MESSINA

“Matassa”, definitivi i patteggiamenti

L’inchiesta sulle commistioni tra mafia e politica nelle consultazioni elettorali avvenute tra il 2012 e il 2013. La Cassazione ha rigettato i ricorsi presentati da Angelo e Giuseppe Pernicone

“Matassa”, definitivi i patteggiamenti

C’è una prima “sentenza” per il processo Matassa sulle commistioni tra mafia e politica nelle passate consultazioni elettorali, tra il 2012 e il 2013, e sulla nuova geografia dei clan cittadini, che vede tra i 44 imputati anche l’on. Francantonio Genovese e il cognato ed ex parlamentare regionale Franco Rinaldi.
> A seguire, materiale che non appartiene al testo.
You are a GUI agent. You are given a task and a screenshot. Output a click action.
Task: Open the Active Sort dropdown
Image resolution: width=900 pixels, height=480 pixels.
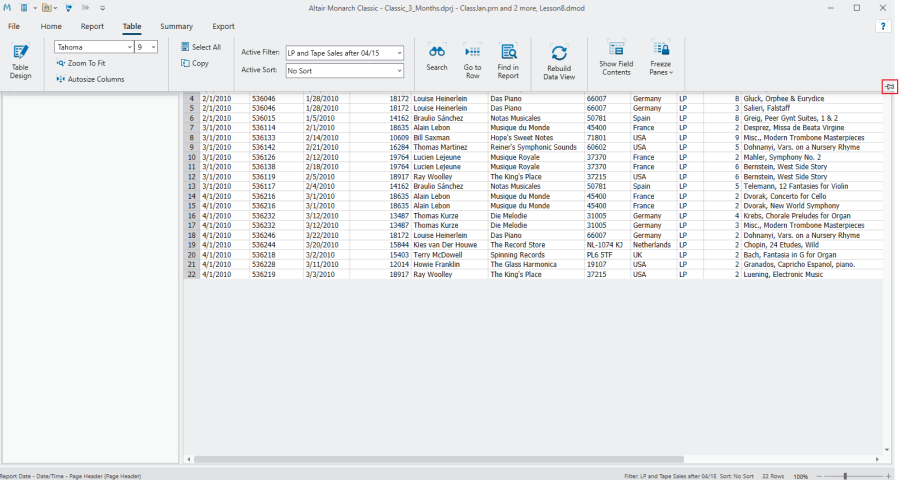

E deriva dal fatto che la Corte di Cassazione ha rigettato i ricorsi di Angelo e Giuseppe Pernicone, padre e figlio, ovvero due dei 44 imputati del processo in corso di svolgimento davanti alla seconda sezione penale del tribunale, presieduta dal giudice Mario Samperi.

I Pernicone, che sono assistiti dagli avvocati Salvatore Silvestro e Alessandro Billé, nel corso dell’udienza preliminare celebrata nel novembre del 2016 davanti al gup Maria Vermiglio, avevano scelto infatti di patteggiare la pena solo per una delle varie accuse contestate dai sostituti della Dda peloritana Liliana Todaro e Maria Pellegrino, la corruzione elettorale, mentre per il reato più grave di associazione mafiosa avevano scelto il rito ordinario, ed erano stati rinviati a giudizio (è il processo in corso citato prima).